Si ce symbole que nous partagions provenait du même endroit d'où on était née, alors ça ne pouvait être que l'enfer. Je n'étais pas prêt à croire que j'étais destiné au bien.
La rouquine semblait réfléchir un instant, le temps que j'empoigne la balle avec les pincettes, puis me demanda doucement :
— Pourquoi je devrais te dire quoi que soit alors que par ta faute, j'ai reçu cette chose dans mon corps ?
Bonne question. Il n'y avait aucune excuse valable à lui offrir, alors je jouais carte sur table.
— Parce que j'suis pas le gentil type qui va te laisser partir sous prétexte que tu as de la poudre de fée à vendre. J'aurais pu te laisser pourrir avec cette balle dans la hanche sans ressentir aucun regret, sauf que j'ai fortement besoin de réponse, et actuellement, tu es l'unique personne que j'ai croisée ayant ce même symbole que moi, et qui plus est de gravé. Alors sois-tu m'expliques, et je te laisse partir, soit je t'enfonce mes quatorze autres balles dans ta chair.

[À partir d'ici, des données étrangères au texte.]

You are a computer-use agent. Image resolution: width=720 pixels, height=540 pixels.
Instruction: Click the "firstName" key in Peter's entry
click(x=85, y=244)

Je n'étais pas là pour me faire une amie. Je n'aimais pas non plus lui donner le nom « d'otage », même si c'était exactement ce qui allait se produire si elle continuait de garder ses secrets pour elle.
Elle papillonna des cils en ravalant sa salive.
— Si... Si je te dis la vérité, tu me laisses partir ?
— Oui, c'est le deal Clochette.
Elle soupira jusqu'au moment où je lui conseillais de garder au chaud son souffle, puisque j'allais extraire la balle de sa hanche. Si elle pensait avoir fait le pire, elle allait être déçu. La vraie douleur commençait maintenant.
Elle hurla brusquement tandis que la balle se délogea de son os, et s'infiltra entre ses muscles et ses tissus. Son corps entier bougeait dans tous les sens, ce qui n'arrangeait pas son cas. Je risquai de perdre la balle si elle ne cessait pas de se mouvoir de cette manière.
— Parle-moi de toi, Anezka Rivee. Qui es-tu ?
Elle suffoqua un instant tout en essayant de prendre de grandes bouffées d'air.
— Je- Je suis une Elfiah, déclara la rouquine qui reprenait peu à peu le contrôle de son corps. Je vis dans un village qui se trouve à cinq kilomètres de la rivière Hojvik, mais le moyen le plus rapide d'y parvenir est le chemin des branches, pour éviter les cours d'eaux et les rochers parfois camouflés par des tas de feuilles.
Lentement, je laissai la balle se faire un chemin hors de son corps. Je tendis une oreille attentive à ces révélations.
— Mais... Mon village a été pris d'assaut par Okto, le peuple de la mer. Ils ont tué ma mère et ma sœur.
À nouveau, je lui jetai un regard. Une larme roula sur sa tempe.
— Qu'est-ce que c'est une Elfiah, lui demandai-je.
Le cul de la balle était dehors, ne restait plus qu'à l'extraire en évitant une hémorragie.
— Les Elfiah sont le peuple de la forêt, lâcha cette femme avec légèreté.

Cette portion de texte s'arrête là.